[Dataset entries]
★ ★ ★ ★ ★ ★ ★
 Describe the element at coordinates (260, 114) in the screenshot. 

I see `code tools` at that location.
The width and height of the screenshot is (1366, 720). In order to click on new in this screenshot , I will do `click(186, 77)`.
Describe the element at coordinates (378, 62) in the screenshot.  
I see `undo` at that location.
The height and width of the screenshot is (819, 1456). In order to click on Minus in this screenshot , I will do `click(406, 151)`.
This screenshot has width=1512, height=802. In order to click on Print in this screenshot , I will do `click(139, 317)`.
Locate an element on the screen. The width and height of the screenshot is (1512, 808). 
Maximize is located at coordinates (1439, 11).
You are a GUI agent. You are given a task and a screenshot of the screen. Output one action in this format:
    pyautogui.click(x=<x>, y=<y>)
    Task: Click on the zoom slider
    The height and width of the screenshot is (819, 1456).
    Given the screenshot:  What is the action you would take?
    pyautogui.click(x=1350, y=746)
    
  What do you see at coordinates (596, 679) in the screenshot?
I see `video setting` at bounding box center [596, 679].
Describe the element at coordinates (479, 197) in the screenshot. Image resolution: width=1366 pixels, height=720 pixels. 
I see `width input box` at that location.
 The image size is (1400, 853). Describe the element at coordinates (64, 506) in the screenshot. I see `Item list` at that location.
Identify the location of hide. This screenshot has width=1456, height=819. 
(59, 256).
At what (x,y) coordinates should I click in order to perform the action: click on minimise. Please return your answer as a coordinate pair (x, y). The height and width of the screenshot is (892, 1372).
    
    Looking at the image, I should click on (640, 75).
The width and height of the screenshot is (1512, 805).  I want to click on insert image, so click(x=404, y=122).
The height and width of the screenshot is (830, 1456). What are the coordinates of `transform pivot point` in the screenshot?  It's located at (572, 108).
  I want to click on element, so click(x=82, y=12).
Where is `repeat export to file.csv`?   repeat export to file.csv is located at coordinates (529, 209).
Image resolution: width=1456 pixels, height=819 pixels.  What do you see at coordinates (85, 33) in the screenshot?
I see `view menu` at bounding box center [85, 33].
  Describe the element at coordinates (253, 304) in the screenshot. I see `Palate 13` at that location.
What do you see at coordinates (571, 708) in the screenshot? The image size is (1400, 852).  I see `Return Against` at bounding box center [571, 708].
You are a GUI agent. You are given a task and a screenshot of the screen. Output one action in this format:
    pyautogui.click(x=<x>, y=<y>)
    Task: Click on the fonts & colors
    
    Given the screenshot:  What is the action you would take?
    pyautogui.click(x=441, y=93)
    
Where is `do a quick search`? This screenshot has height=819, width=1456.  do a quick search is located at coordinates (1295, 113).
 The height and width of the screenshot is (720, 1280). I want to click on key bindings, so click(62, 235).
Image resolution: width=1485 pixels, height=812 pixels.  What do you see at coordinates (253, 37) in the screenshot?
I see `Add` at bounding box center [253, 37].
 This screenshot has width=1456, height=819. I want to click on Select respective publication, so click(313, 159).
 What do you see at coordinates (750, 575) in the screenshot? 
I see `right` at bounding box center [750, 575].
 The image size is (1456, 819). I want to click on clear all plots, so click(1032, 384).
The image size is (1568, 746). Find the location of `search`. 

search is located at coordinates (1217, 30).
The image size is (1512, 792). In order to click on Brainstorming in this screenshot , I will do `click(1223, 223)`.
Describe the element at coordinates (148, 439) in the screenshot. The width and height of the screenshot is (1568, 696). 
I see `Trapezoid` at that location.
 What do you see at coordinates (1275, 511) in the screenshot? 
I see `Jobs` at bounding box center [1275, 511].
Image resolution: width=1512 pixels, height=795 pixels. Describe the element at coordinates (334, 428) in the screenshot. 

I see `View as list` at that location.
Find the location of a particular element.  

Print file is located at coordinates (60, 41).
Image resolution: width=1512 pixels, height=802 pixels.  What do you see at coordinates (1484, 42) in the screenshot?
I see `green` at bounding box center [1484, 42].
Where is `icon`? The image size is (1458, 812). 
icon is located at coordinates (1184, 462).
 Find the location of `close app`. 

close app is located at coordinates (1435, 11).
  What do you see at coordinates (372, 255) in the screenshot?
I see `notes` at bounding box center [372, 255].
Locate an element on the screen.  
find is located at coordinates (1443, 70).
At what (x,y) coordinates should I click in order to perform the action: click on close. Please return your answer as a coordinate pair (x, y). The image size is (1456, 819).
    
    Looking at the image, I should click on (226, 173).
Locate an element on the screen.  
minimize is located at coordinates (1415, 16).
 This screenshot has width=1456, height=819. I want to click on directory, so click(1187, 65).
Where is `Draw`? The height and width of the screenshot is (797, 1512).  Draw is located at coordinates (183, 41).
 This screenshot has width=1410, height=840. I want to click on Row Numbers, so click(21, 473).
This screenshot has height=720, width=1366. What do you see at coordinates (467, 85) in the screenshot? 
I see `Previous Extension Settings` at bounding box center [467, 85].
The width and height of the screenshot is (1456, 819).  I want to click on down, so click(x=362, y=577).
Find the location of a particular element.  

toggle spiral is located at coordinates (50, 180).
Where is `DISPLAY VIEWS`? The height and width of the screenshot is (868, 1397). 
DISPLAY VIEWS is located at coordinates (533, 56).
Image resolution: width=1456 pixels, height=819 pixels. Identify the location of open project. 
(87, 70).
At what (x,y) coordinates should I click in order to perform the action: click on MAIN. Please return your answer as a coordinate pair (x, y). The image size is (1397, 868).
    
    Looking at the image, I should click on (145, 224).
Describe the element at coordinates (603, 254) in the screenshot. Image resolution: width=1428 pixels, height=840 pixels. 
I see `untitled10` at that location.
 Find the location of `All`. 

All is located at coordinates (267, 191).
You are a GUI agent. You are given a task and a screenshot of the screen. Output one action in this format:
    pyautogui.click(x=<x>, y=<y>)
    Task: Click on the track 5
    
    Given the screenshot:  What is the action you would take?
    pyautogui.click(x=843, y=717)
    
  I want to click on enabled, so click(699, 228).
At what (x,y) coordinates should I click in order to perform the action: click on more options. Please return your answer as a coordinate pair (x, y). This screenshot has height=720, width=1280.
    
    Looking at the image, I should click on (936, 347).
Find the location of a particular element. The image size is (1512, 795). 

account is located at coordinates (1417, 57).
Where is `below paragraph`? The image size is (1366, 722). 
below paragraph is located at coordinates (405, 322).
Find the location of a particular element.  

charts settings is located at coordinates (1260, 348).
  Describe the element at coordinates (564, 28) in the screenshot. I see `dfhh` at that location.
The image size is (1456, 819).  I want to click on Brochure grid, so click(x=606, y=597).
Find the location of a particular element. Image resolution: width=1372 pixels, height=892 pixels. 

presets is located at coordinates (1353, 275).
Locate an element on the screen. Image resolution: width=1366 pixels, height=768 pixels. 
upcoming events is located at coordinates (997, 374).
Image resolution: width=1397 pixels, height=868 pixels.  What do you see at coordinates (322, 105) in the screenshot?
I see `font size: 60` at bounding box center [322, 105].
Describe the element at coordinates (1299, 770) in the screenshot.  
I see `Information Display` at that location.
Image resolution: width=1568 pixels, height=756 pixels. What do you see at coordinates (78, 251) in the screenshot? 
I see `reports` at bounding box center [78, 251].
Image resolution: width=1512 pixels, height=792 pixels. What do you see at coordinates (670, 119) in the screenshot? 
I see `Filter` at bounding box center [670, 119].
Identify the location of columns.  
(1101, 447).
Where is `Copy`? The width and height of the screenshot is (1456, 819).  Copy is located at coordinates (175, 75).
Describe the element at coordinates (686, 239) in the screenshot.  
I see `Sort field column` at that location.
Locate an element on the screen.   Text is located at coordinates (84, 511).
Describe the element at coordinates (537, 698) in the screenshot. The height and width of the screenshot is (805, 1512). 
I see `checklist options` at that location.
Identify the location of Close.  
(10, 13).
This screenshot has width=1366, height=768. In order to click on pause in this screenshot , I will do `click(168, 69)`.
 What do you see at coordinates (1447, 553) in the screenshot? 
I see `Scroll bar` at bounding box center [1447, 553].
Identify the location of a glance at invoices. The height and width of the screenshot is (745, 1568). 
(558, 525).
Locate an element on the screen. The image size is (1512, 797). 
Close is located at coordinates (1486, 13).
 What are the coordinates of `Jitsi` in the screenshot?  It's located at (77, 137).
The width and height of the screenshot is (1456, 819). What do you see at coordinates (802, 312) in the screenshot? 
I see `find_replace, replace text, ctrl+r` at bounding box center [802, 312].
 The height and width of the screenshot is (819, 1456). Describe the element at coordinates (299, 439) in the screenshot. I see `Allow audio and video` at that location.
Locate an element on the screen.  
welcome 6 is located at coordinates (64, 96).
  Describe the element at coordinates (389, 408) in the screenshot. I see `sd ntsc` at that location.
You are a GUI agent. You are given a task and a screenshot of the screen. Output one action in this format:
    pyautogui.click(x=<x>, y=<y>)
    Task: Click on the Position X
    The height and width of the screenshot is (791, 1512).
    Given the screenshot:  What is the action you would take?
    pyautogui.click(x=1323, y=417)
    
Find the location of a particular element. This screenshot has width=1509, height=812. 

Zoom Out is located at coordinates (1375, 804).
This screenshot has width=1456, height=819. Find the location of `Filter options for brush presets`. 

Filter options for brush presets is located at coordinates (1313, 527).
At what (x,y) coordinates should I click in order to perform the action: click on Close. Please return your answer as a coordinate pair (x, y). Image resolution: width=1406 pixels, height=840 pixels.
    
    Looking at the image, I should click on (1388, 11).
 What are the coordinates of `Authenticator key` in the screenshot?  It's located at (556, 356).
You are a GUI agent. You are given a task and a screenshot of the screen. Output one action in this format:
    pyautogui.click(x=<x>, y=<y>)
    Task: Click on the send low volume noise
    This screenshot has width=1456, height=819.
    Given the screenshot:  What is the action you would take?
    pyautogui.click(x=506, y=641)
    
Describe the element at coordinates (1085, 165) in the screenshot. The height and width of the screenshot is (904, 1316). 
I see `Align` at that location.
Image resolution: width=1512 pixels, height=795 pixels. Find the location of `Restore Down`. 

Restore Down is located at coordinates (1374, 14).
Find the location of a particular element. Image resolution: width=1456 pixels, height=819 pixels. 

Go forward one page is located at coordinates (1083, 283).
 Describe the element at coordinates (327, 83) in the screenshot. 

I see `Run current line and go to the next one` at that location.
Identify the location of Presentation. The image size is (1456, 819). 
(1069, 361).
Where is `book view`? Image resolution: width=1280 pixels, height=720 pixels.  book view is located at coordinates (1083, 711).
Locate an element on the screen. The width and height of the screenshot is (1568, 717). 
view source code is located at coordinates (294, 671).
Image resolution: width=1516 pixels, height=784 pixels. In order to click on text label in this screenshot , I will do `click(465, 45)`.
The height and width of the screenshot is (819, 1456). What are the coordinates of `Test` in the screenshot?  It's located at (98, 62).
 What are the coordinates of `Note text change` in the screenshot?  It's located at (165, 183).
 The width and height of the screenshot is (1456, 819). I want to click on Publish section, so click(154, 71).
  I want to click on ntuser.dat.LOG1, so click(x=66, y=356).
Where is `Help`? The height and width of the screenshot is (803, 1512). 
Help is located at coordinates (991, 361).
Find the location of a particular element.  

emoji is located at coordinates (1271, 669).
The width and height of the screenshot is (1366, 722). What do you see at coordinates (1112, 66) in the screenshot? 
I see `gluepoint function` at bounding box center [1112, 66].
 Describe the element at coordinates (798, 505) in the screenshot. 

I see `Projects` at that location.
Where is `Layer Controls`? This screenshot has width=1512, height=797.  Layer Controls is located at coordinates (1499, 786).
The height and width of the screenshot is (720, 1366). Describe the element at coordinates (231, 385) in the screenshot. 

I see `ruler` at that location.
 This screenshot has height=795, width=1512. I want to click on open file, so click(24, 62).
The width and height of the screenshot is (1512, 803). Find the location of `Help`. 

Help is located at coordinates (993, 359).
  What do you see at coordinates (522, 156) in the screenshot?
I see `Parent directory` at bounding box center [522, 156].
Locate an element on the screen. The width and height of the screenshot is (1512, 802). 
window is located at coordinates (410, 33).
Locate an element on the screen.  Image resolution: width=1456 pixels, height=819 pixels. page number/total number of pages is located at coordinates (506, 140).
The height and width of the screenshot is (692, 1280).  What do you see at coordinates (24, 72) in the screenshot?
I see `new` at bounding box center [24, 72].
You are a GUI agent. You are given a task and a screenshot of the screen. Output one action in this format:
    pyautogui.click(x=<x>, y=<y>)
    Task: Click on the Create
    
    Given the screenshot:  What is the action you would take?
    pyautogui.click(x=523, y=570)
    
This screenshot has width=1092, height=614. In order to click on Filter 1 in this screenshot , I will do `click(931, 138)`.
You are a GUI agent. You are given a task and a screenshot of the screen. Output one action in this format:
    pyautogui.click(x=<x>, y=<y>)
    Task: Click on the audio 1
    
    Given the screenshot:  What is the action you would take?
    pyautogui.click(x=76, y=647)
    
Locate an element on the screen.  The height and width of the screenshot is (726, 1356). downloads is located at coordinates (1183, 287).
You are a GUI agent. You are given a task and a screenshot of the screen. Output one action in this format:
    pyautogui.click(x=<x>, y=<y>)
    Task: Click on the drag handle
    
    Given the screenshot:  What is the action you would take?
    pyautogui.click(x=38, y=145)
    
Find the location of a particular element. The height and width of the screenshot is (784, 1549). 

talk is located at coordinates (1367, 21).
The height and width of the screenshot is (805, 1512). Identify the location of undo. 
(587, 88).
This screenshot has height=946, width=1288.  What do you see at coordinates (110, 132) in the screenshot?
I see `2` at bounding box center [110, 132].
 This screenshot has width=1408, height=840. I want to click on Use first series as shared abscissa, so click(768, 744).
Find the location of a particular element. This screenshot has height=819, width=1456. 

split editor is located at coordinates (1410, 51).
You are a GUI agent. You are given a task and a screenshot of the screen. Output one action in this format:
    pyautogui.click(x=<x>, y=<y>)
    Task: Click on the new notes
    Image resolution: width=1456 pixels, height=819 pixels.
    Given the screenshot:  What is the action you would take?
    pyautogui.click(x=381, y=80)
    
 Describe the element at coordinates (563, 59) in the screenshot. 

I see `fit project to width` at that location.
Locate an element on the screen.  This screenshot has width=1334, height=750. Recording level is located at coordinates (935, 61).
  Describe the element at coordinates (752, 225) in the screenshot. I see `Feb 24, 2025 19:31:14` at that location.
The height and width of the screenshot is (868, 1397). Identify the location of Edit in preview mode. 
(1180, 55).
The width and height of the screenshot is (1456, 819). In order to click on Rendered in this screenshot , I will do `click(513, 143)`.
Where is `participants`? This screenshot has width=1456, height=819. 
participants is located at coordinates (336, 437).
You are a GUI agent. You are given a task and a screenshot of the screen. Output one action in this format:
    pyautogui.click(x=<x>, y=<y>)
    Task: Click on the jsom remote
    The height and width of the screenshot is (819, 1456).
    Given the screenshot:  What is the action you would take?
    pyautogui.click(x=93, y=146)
★ ★ ★ ★ ★ ★ ★
_STATED GOAL_
Format the lines of the records starting at the line containing "is (1568, 717)." and ending at the line containing "Help is located at coordinates (991, 361)." as a JSON list of strings, one string per line. Leave out blank lines.

_RESULT_
[
  "Locate an element on the screen. The width and height of the screenshot is (1568, 717). ",
  "view source code is located at coordinates (294, 671).",
  "Image resolution: width=1516 pixels, height=784 pixels. In order to click on text label in this screenshot , I will do `click(465, 45)`.",
  "The height and width of the screenshot is (819, 1456). What are the coordinates of `Test` in the screenshot?  It's located at (98, 62).",
  " What are the coordinates of `Note text change` in the screenshot?  It's located at (165, 183).",
  " The width and height of the screenshot is (1456, 819). I want to click on Publish section, so click(154, 71).",
  "  I want to click on ntuser.dat.LOG1, so click(x=66, y=356).",
  "Where is `Help`? The height and width of the screenshot is (803, 1512). ",
  "Help is located at coordinates (991, 361)."
]